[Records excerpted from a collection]

···

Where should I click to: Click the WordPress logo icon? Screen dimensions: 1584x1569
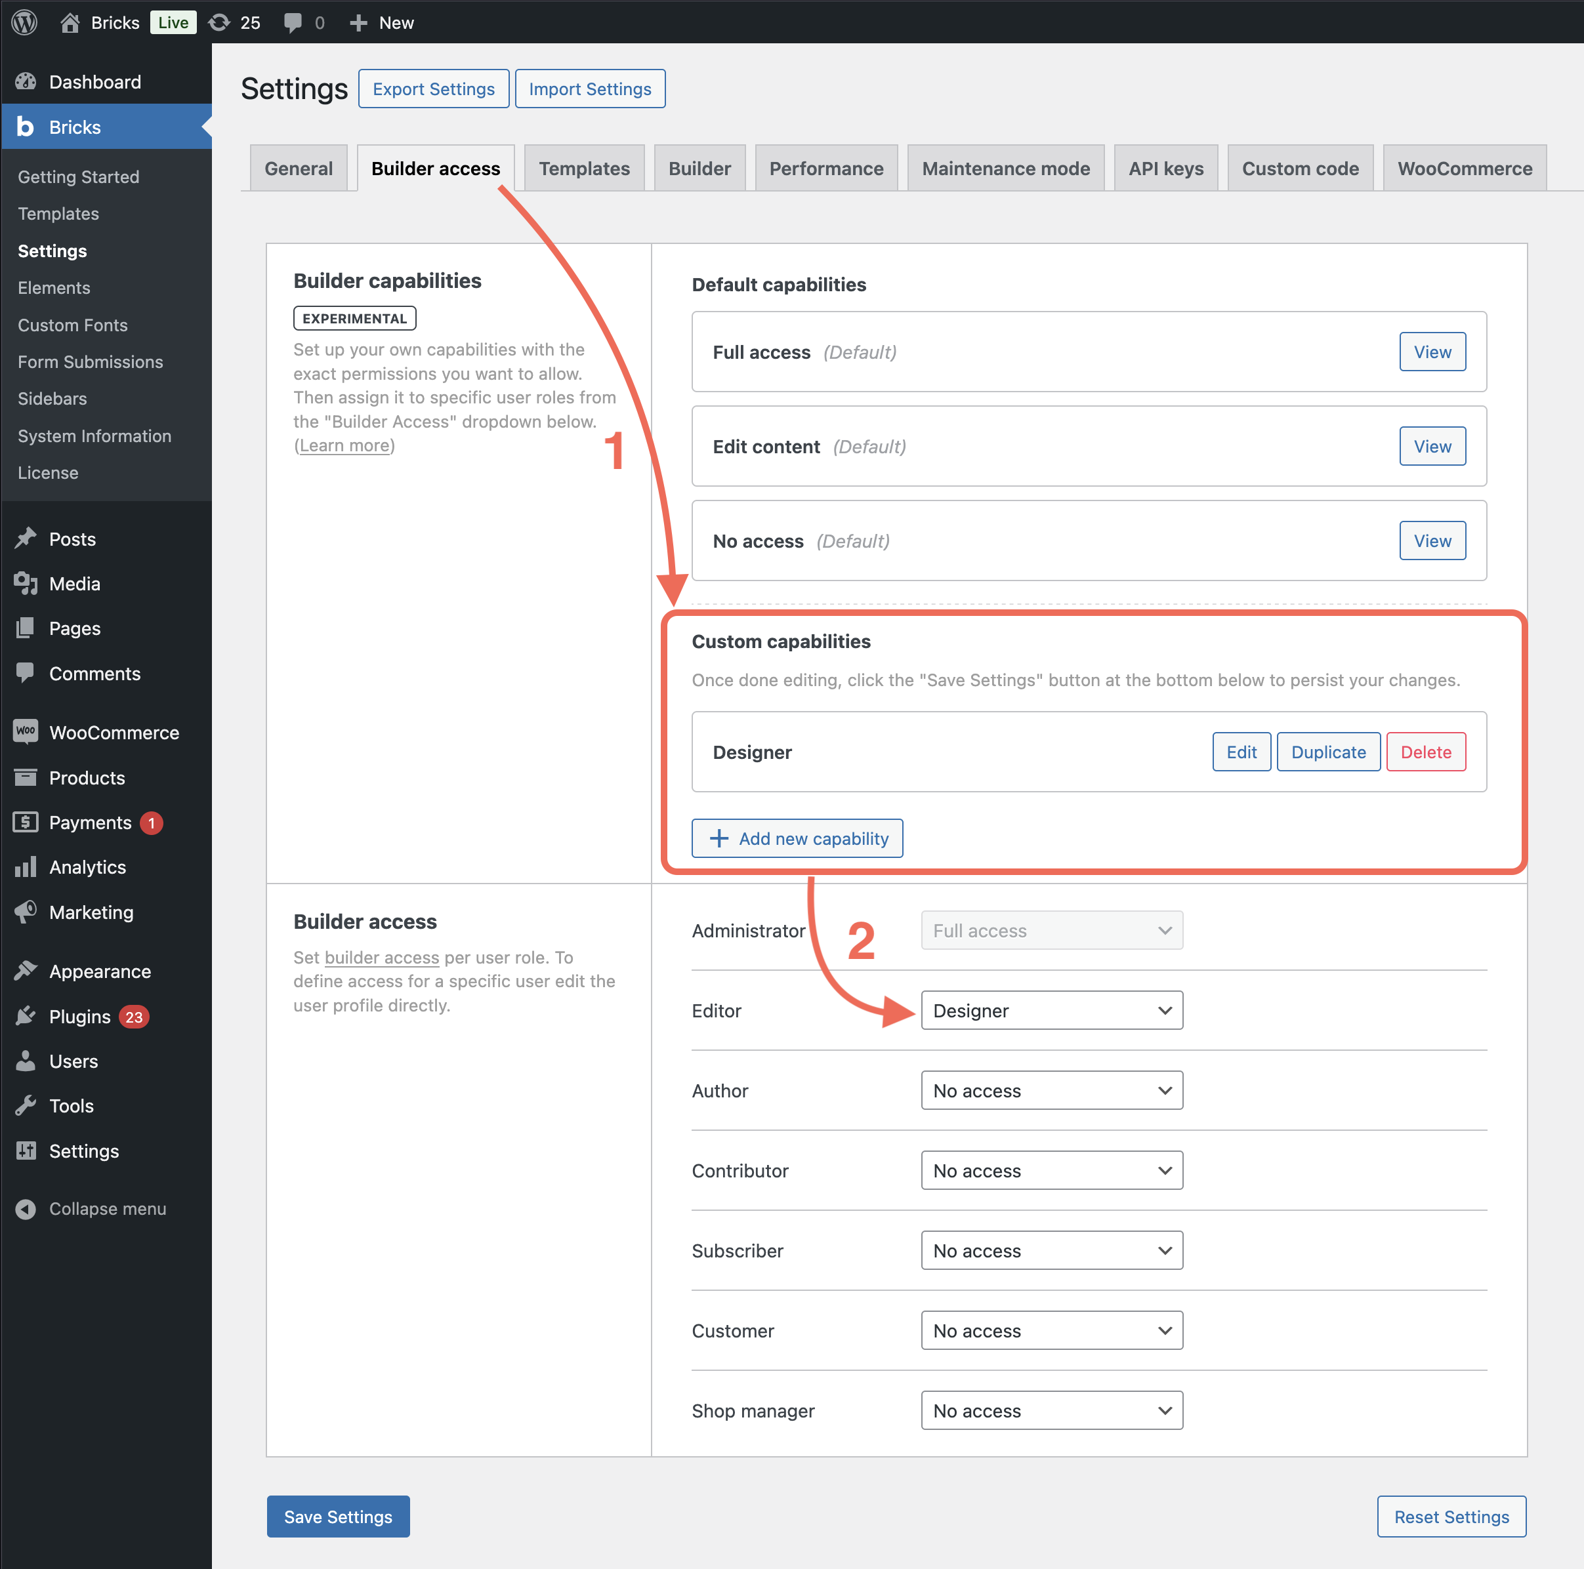[x=25, y=22]
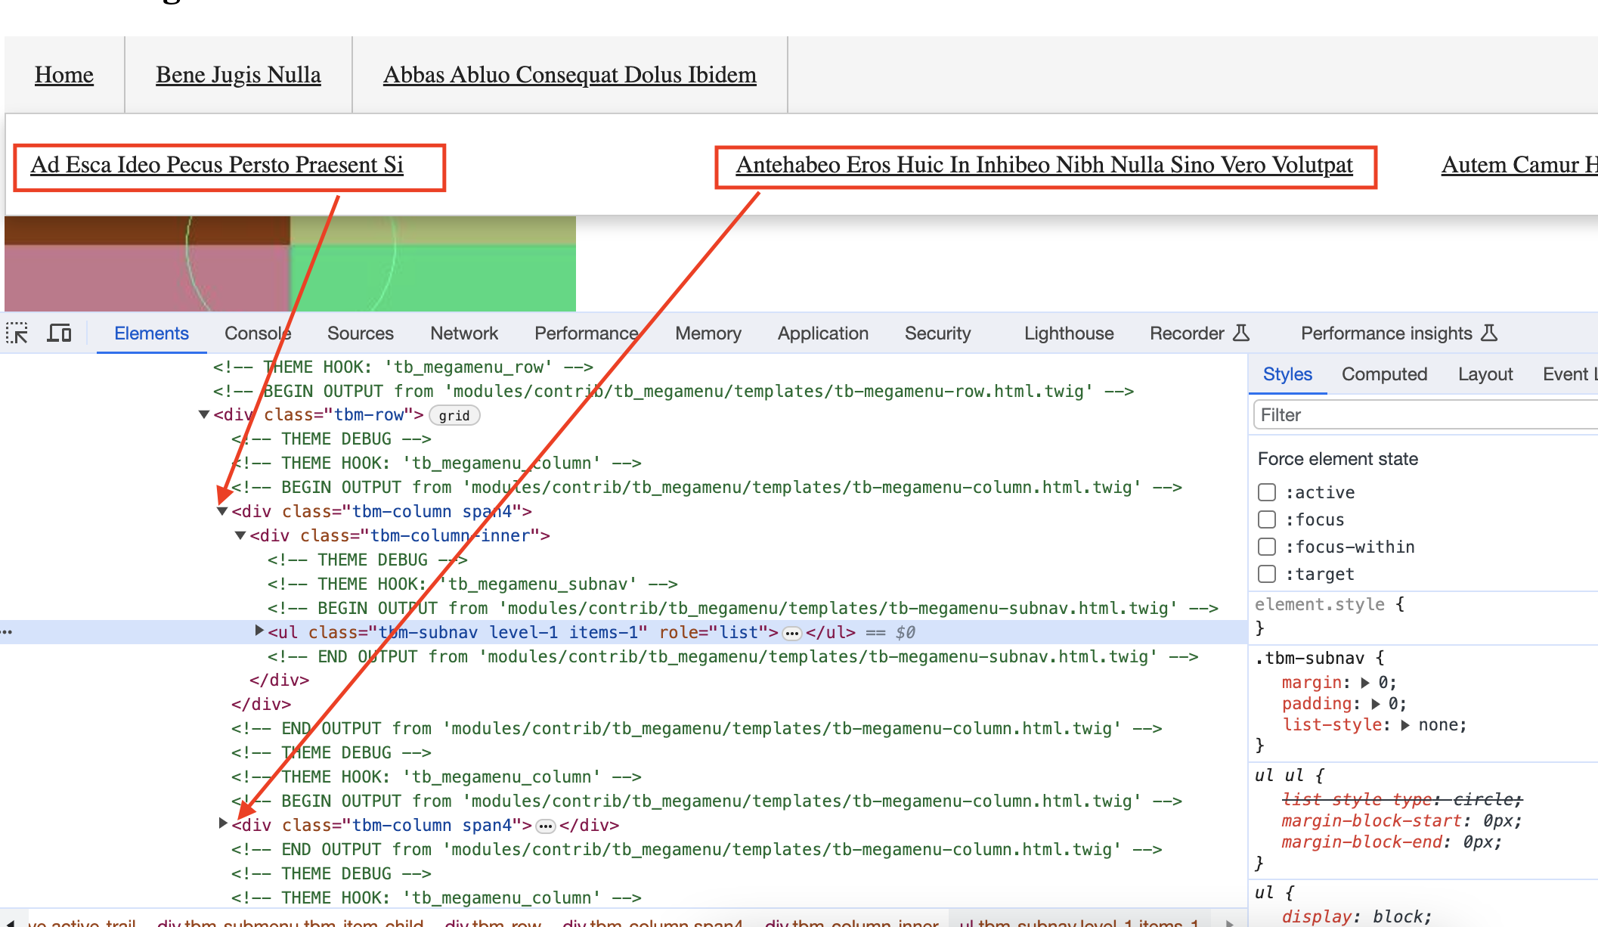Image resolution: width=1598 pixels, height=927 pixels.
Task: Open Performance insights via flask icon
Action: tap(1488, 333)
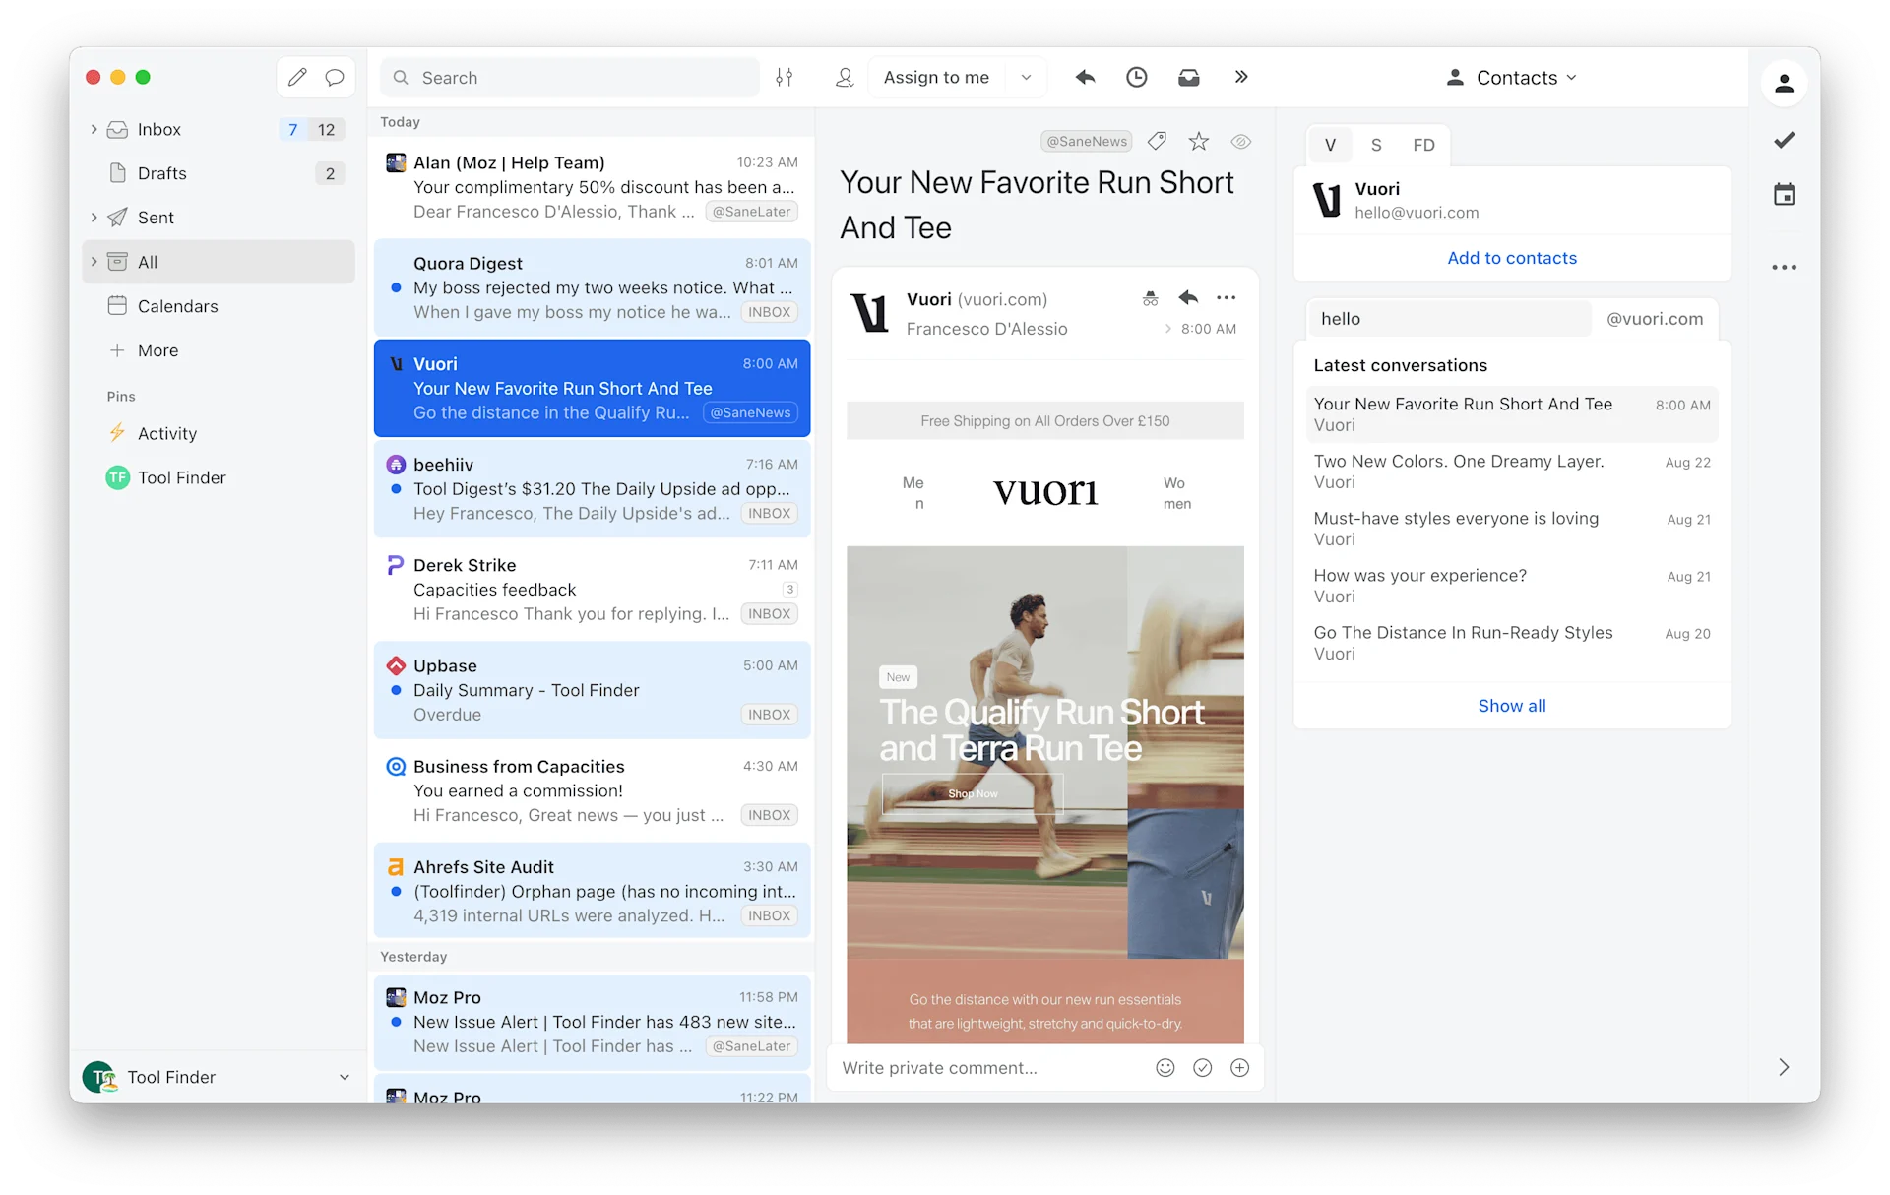Snooze the message with the clock icon
Image resolution: width=1890 pixels, height=1195 pixels.
point(1137,77)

···

▶ **Activity**: If pictures appear in the data, omit them and copy all other parts exactly.

▶ **Answer space**:
Where should I click to: Click the WordPress logo icon? Screen dimensions: 1584x1569
[x=25, y=22]
Image resolution: width=1598 pixels, height=927 pixels.
Task: Open Performance insights via flask icon
Action: tap(1488, 333)
Snooze the message with the clock icon
Image resolution: width=1890 pixels, height=1195 pixels.
point(1137,77)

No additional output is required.